═══ Sumber

Oleh : Dina Aprilianti
BAB I
PENDAHULUAN
A. Latar Belakang
Mengetahui pilar-pilar
ketatanegaraan di Indonesia dalam negara demokrasi yang esensial salah satunya
yaitu menyangkut tentang sistem peradilan. Akan tetapi sampai saat ini sistem
peradilan di Indonesia masih dihadapkan pada sejumlah masalah walaupun berbagai
pembenahan dan/atau perbaikan sudah sering dilakukan. Perbaikan sistem yang
sudah pernah dilakukan belumlah memberikan jawaban yang memuaskan bagi para
pencari keadilan. Sejumlah masalah yang muncul dalam proses peradilan
menunjukkan realitas dari sistem peradilan di Indonesia yang kian karut marut.
Sepertihalnya dalam sistem peradilan pidana yang posisinya sedang dalam upaya
penyelesaian atau menangani suatu tindak kejahatan yang merupakan pelanggaran
hukum positif diharapkan dapat menghukum atau membebaskan seseorang dari
ancaman tindak pidana. Akan tetapi dalam sistem peradilan pidana belum dapat
dinyatakan adil bagi korban dari suatu tindak kejahatan yang terjadi, kedudukan
korban dalam sistem peradilan pidana kurang diperhatikan karena di dalam sistem
peradilan pidana cenderung berorientasi pada pelaku dan tindak pidananya
sedangkan kedudukan korban kurang diperhatikan.
Lain dari itu dalam kasus-kasus
yang akhir-akhir ini marak terjadi telah memperlihatkan pada semua kalangan
masyarakat bahwa sistem peradilan pidana di Indonesia masih belum bisa
memberikan suatu kepastian hukum yang mengedepankan rasa keadilan bagi semua
orang. Hal tersebut bisa kita lihat dan analisis pada kasus seorang nenek-nenek
yang mempunyai nama panggilan mbah minah yang didakwa telah mencuri 3 (tiga)
buah kakao milik majikannya, yang mana jikalau pada waktu itu Mejelis hakim
dalam mengadili mbah minah menjatuhkan hukuman yang sesuai dengan aturan hukum
yang berlaku di Indonesia mungkin mbah minah akan mendekam dalam penjara dan
hal tersebut dalam kepastian hukumnya sudah tidak lagi mengesampingkan rasa
keadilan maupun perikemanusiaan.
Mungkin dalam kasus lain masih
banyak contoh dimana memang dalam sistem peradilan pidana di Indonesia masihlah
jauh seperti apa yang diharapkan oleh masyarakat indonesia dalam hal menjunjung
tinggi nilai-nilai keadilan dan memberi perlindungan atas hak asasi manusia.

══════

◆ Tugas yang Diberikan 1 ◆
Tuliskan seluruh judul dan subjudul yang tercantum dalam sumber mengenai sistem peradilan di Indonesia.
◆ Tugas yang Diberikan 2 ◆
Menurut sumber, atas perbuatan apa mbah minah didakwa?
◆ Tugas yang Diberikan 3 ◆
Tentukan apakah setiap pernyataan berikut sesuai dengan sumber. Sertakan kutipan kata-kata sumber yang menjadi dasar penentuan.
(a) Sistem peradilan pidana cenderung berorientasi pada pelaku dan tindak pidananya.
(b) Perbaikan sistem yang sudah dilakukan telah memberikan jawaban yang memuaskan bagi para pencari keadilan.
(c) Sistem peradilan termasuk salah satu pilar ketatanegaraan yang esensial di Indonesia.

═══ Data yang Disediakan

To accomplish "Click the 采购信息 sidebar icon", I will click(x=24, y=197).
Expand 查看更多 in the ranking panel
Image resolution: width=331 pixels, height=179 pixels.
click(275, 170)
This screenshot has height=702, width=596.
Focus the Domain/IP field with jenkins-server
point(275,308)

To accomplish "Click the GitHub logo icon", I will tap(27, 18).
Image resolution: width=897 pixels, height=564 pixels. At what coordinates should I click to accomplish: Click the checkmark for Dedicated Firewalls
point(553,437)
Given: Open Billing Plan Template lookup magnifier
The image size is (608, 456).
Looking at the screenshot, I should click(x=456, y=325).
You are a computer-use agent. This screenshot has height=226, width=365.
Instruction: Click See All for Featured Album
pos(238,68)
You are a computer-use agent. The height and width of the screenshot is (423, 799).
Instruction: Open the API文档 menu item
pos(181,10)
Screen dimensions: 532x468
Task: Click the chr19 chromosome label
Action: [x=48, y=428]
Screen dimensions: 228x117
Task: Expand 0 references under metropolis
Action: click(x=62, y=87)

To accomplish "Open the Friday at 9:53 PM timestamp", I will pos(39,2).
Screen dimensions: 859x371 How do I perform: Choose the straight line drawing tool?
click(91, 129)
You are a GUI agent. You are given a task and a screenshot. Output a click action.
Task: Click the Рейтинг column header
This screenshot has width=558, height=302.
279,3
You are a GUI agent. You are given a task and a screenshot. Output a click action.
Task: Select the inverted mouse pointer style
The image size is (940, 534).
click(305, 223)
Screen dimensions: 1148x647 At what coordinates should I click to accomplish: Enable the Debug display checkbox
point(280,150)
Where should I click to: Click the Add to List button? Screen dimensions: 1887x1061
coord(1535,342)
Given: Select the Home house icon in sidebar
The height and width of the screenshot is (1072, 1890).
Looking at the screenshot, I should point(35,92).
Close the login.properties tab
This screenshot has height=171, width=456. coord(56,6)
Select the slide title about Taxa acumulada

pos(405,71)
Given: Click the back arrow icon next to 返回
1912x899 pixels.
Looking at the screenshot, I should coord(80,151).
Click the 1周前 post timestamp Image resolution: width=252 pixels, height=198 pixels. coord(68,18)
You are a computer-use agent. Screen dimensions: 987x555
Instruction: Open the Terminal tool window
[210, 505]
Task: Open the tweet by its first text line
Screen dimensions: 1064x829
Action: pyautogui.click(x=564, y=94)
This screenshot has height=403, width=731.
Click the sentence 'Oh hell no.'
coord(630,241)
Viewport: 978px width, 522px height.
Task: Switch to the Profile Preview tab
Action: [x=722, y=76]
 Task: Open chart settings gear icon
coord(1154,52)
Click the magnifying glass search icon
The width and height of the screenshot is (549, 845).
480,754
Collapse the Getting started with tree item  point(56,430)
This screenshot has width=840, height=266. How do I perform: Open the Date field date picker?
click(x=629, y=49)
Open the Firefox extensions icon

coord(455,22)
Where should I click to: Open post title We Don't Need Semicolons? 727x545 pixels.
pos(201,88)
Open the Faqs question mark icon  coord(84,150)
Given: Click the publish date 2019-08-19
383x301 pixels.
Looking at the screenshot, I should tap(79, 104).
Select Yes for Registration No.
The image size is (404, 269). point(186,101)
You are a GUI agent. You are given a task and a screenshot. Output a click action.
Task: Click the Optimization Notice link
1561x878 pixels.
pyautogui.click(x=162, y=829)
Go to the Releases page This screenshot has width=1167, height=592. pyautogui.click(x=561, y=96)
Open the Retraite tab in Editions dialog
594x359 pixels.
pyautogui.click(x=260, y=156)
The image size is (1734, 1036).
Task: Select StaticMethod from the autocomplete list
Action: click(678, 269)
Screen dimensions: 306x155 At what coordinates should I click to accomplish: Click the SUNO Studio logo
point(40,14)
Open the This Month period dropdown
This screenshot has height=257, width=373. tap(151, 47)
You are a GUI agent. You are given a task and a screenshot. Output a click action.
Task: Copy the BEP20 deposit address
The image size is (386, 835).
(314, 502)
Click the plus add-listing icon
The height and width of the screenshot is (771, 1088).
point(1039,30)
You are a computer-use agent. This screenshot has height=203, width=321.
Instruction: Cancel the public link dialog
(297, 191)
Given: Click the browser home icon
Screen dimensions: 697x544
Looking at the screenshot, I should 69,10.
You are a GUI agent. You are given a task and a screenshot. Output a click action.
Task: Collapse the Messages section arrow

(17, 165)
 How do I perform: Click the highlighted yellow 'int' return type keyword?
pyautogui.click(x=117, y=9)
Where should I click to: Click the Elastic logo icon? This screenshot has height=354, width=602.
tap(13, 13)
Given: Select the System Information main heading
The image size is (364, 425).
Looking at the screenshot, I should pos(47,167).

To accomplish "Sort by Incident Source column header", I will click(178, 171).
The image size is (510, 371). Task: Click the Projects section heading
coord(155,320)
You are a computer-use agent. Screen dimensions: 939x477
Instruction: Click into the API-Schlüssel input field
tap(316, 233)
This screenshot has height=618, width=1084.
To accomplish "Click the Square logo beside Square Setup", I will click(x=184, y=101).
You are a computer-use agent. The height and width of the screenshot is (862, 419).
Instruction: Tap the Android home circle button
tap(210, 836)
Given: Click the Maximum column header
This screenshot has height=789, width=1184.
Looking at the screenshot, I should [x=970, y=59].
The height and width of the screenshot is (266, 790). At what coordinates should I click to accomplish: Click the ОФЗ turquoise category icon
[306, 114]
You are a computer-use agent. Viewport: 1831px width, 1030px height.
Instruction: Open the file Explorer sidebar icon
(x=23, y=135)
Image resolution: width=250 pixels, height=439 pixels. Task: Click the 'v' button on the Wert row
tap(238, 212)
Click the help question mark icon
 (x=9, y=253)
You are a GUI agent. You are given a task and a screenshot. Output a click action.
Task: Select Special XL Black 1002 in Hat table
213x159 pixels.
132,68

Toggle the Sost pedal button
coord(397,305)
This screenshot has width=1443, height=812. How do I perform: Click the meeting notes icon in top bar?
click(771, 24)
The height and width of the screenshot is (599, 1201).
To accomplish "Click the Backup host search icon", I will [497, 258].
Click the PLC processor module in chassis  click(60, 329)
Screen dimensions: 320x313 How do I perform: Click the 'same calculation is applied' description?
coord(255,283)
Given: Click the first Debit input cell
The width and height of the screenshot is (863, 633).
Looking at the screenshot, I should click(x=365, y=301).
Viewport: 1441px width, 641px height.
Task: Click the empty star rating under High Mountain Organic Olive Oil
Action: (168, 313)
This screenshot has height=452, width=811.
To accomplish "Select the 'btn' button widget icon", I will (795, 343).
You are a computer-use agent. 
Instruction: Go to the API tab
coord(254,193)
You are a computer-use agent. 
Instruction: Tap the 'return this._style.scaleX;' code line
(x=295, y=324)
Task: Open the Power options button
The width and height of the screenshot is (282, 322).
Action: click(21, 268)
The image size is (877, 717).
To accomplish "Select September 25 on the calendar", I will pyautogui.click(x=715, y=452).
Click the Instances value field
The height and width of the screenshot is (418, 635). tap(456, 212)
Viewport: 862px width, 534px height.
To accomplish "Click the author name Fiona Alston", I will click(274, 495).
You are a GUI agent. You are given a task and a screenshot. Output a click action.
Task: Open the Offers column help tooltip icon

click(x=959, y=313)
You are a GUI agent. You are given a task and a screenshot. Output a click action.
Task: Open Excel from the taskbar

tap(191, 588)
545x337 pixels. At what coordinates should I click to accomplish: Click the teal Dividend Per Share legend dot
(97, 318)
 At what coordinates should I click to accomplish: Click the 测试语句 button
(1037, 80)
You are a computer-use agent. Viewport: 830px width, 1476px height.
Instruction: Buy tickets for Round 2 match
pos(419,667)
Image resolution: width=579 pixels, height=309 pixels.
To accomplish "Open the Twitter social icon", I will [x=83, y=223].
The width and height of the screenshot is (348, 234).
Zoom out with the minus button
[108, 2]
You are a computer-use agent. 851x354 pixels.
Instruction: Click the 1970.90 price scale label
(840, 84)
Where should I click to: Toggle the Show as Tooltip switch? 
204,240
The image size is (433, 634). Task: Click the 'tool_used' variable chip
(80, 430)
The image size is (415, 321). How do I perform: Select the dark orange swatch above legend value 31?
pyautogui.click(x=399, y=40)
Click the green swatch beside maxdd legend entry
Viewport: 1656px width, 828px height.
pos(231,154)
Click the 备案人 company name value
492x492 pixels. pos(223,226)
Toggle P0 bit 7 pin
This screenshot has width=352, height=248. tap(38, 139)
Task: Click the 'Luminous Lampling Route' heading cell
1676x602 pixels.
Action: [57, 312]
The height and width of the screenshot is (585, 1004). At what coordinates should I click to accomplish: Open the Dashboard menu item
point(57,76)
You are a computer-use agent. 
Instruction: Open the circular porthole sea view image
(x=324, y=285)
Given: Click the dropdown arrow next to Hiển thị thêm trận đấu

══════

◆ Penyelesaian Tugas 1 ◆
BAB I
PENDAHULUAN
A. Latar Belakang

◆ Penyelesaian Tugas 2 ◆
Mbah minah didakwa telah mencuri 3 (tiga) buah kakao milik majikannya.

◆ Penyelesaian Tugas 3 ◆
(a) Ya: "di dalam sistem peradilan pidana cenderung berorientasi pada pelaku dan tindak pidananya"
(b) Tidak: "belumlah memberikan jawaban yang memuaskan bagi para pencari keadilan"
(c) Ya: "yang esensial salah satunya yaitu menyangkut tentang sistem peradilan"